Is “Point Blank” a Ghost Story?

by <Original Source>

If you haven’t seen the 1967 movie Point Blank, stop reading now and watch it. It’s easily the best artsy crime movie I’ve seen from that era (a list that includes some real classics) and if you’re at all into art films or crime movies, you won’t regret it.

Now, for those who know the movie (or don’t mind a few spoilers), I want to discuss the most common conjecture about it: that the main character, “Walker,” is meant to be a ghost.

Just to briefly review the plot: Walker (Lee Marvin) is a small-time criminal who helps his friend with a heist at the (recently shuttered) Alcatraz prison. After the job, his friend shoots Walker in order to steal his share of the money and run off with Walker’s wife (who he’s already been having an affair with), leaving Walker for dead on the island. Despite his injuries, Walker manages to stagger into the water and start swimming. A year later, he shows up alive and well, looking for revenge and his share of the money. His friend is now a well-established member of a corporatized mafia called the Organization, and Walker spends the rest of the movie hunting down one Organization member after another to get his money.

There are a lot of hints that what we’re seeing isn’t quite real: the odds against a gravely wounded man being able to make that strenuous swim across the San Francisco bay; the ending, in which Walker appears to vanish once he finally gets his money; a few ambiguous lines; and some general elements of the cinematography.

After re-watching the movie recently, I was struck by something else: Walker never actually kills anyone. Instead, his presence induces them to kill themselves and each other.  The closest he comes is in the famous scene where John Vernon goes off a balcony during their struggle, and even then it’s somewhat ambiguous how deliberate that was on Walker’s part, especially since his last lines before it happens are “I’m taking you to Carter [the mob boss] — we’re going to do this one together,” suggesting that he’s planning to keep him alive at least a bit longer to help get his money.

Every death in the movie could be explained without Walker’s presence. His wife’s suicide, of course, could have just been a matter of her own guilt. (Her one-sided dialogue with Walker beforehand is the scene where he seems the most unreal.) In the balcony scene, Angie Dickinson’s character was there too and could have easily been the one to push him off — remember, her character hated the Organization just as much, because they’d killed her boyfriend when he wouldn’t sell them his nightclub. The two men shot at the storm drain could easily have been set up by Fairfax (the final surviving mob boss), just as he apparently set up his rival Carol O’Connor at the end. As this essay points out:

[Walker] has apparently been used as an instrument of furthering Fairfax’s position in the “company”, but he has also used Fairfax to allow him to act with impunity. In fact they have used each other to their mutual benefit.

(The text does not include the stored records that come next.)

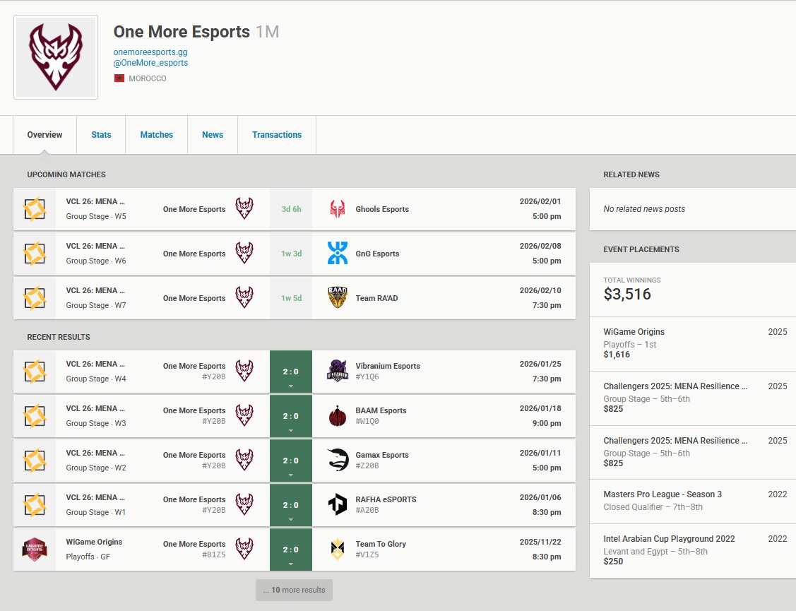Click the BAAM Esports logo
The height and width of the screenshot is (611, 796).
pyautogui.click(x=337, y=415)
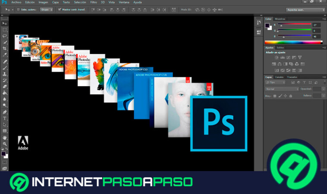Image resolution: width=327 pixels, height=194 pixels.
Task: Select the Crop tool
Action: click(x=5, y=49)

The whole thing reminded me a bit of Michael Haneke’s Caché, in which the identity of a cryptic stalker is left unresolved, leaving viewers (including Roger Ebert) to pore over the details of the film looking for clues as to who it really was. I wonder if a similar exercise would reveal that Angie Dickinson or the little-seen Fairfax were plausibly behind the whole chain of deaths in Point Blank. If so, that would mean the story was not Walker’s dying fantasy, nor a traditional ghost story in which the ghost has real agency in killing people or driving them to their deaths, but rather a sort of alternate explanation of real events, a set of different means to the same ends. The conversations that each character had with Walker may have been hallucinatory or just speculative, while their interactions with each other and the way they died were still completely real. And what would that make Walker’s character exactly? Not the amoral, existential anti-hero that he’s usually described as, but more of the passive observer type of ghost, watching along with us as the same type of criminal corruption that killed him goes on to grind through the lives of his associates.

Whether you buy my theory or not, a lot of the standard rhetoric about the film is just wrong. Most importantly, Walker is not amoral and does not seem totally indifferent to human life and suffering. He’s not a human battering ram leaving a trail of bodies in his wake. There are lots of scenes where you would have expected such a character to just shoot someone dead (particularly his wife when he first comes back) but he never does. He spends the whole movie waving a gun around, but only fires it once, into an empty bed.

The novel behind Point Blank, The Hunter, presumably treats the character as completely alive and real, given that it was followed by twenty sequels. And the later adaptations of the book — with Chow Yun-Fat (1992), Mel Gibson (1999) and Jason Statham (2013) — seem to treat him as more of a standard action hero. But none of that means that Point Blank wasn’t up to something more complicated. I’m just still not sure we know exactly what it was.